▶ [YOUR GOAL] Write out every line below that contains "Task".

▶ [Saved data entries]
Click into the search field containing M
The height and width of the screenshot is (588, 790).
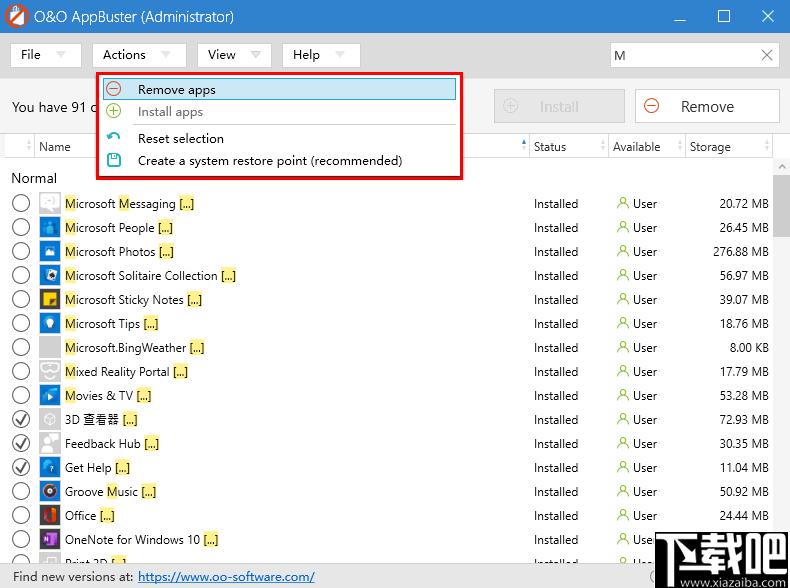[685, 55]
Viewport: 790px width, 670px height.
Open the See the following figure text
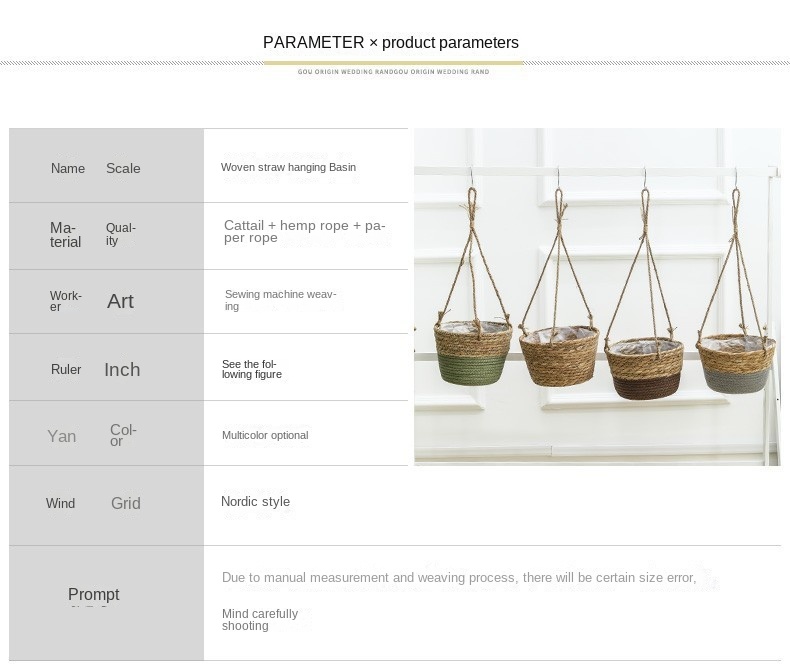tap(251, 369)
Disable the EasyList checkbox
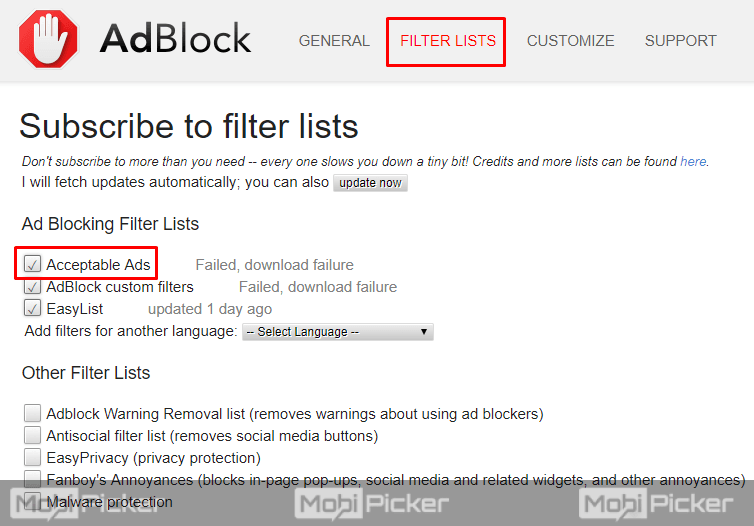The image size is (754, 526). 32,308
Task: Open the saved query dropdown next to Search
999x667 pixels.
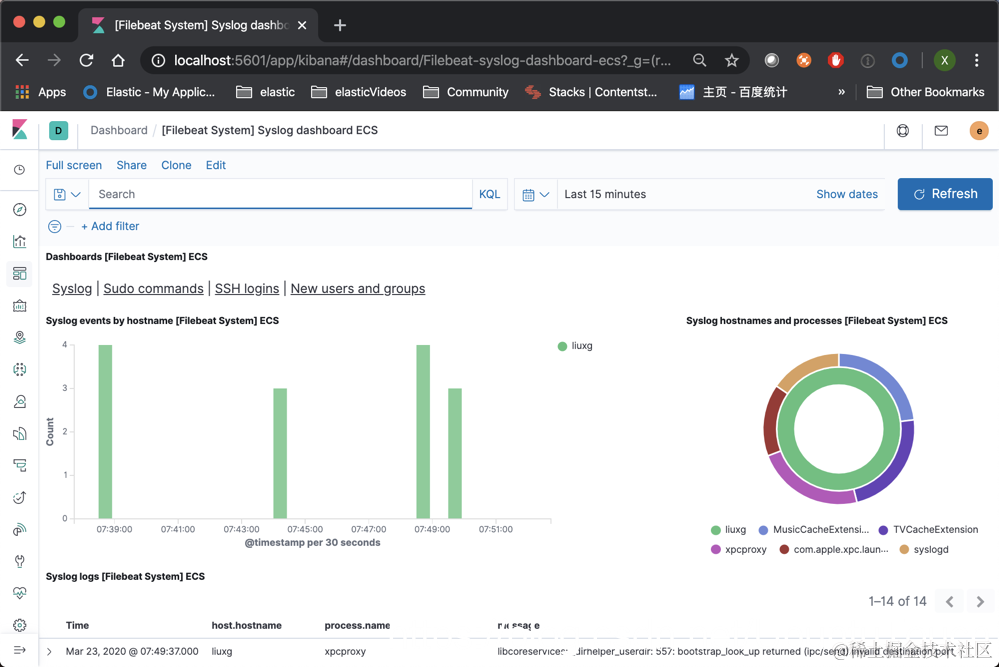Action: pyautogui.click(x=67, y=194)
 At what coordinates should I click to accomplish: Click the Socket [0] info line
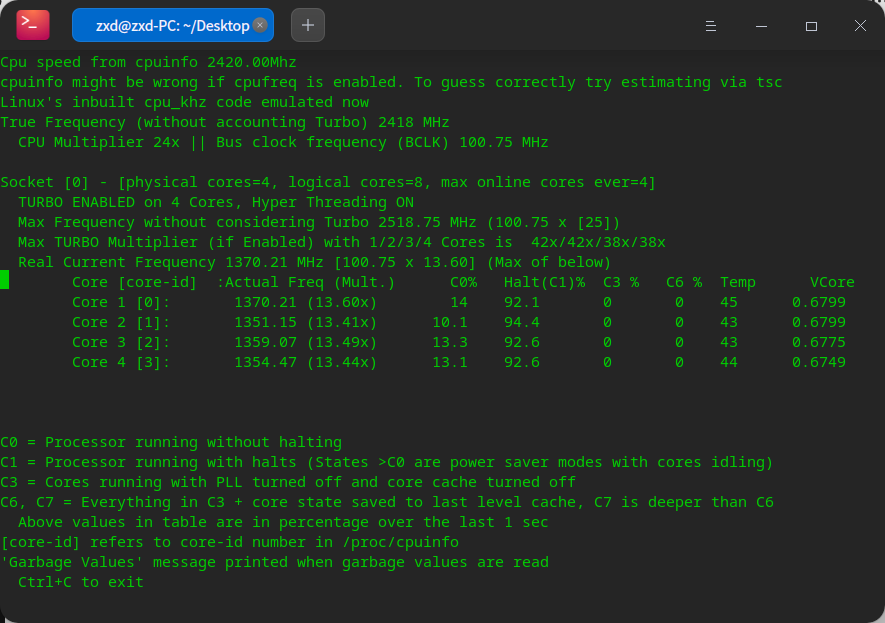coord(327,182)
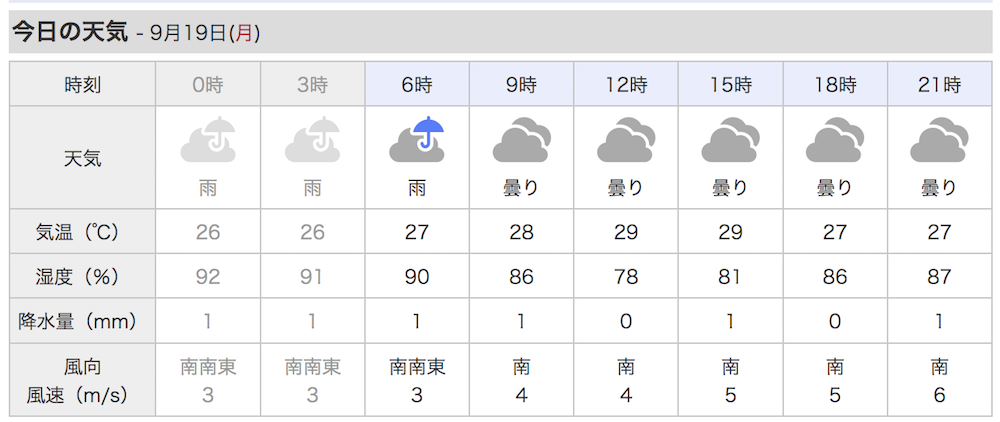Click the 今日の天気 heading
Image resolution: width=1000 pixels, height=422 pixels.
click(71, 32)
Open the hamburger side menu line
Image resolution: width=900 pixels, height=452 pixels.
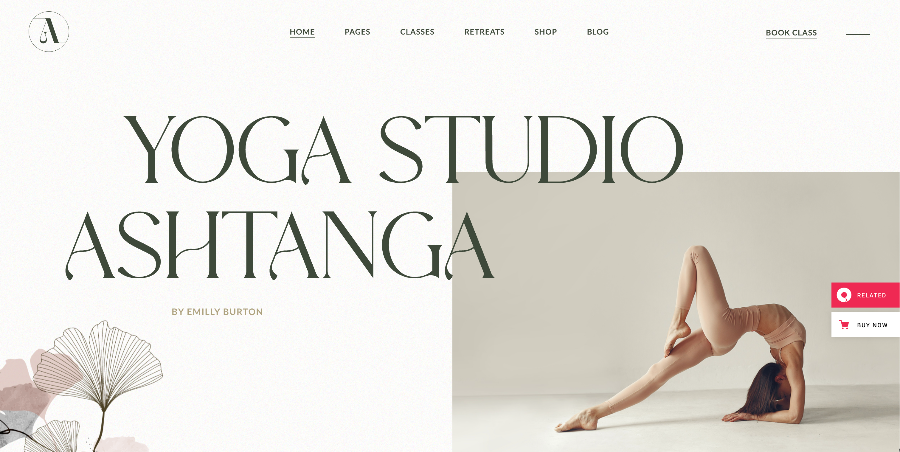pyautogui.click(x=858, y=34)
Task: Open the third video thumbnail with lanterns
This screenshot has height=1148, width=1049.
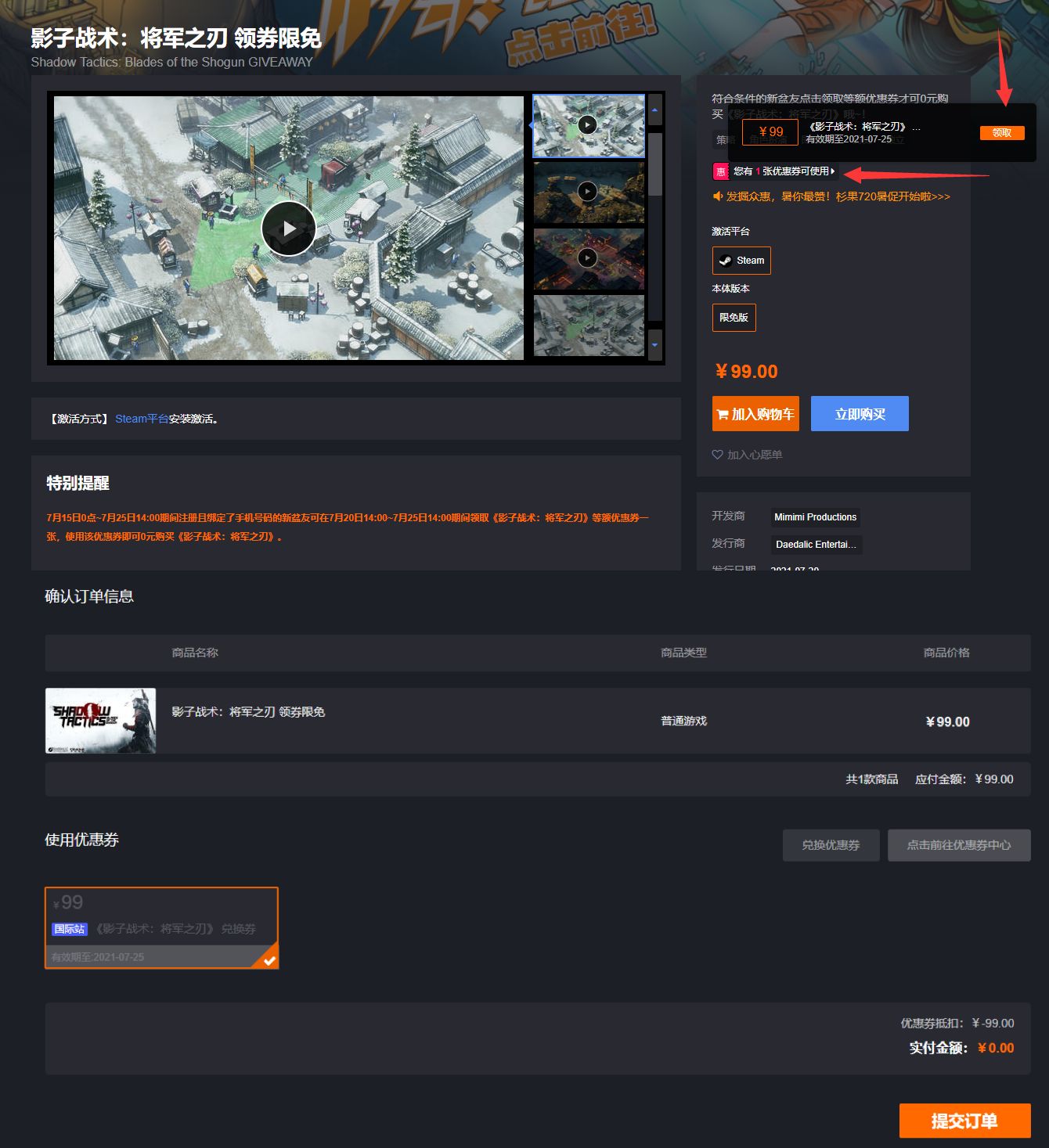Action: (x=588, y=258)
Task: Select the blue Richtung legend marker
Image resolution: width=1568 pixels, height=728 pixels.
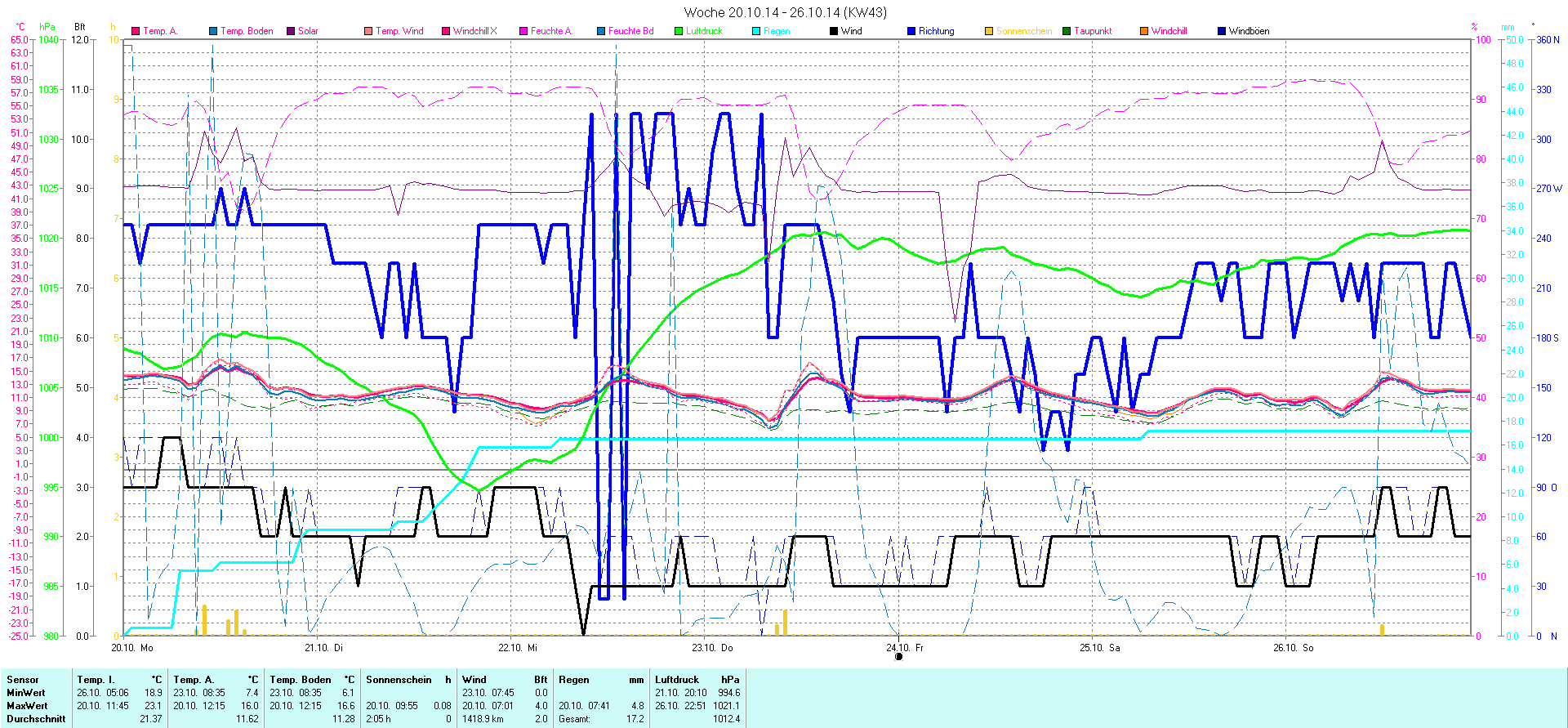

▶ [PROBLEM SOLUTION]
Task: Open the saved query dropdown next to Search
Task: Open the third video thumbnail with lanterns
Task: Select the blue Richtung legend marker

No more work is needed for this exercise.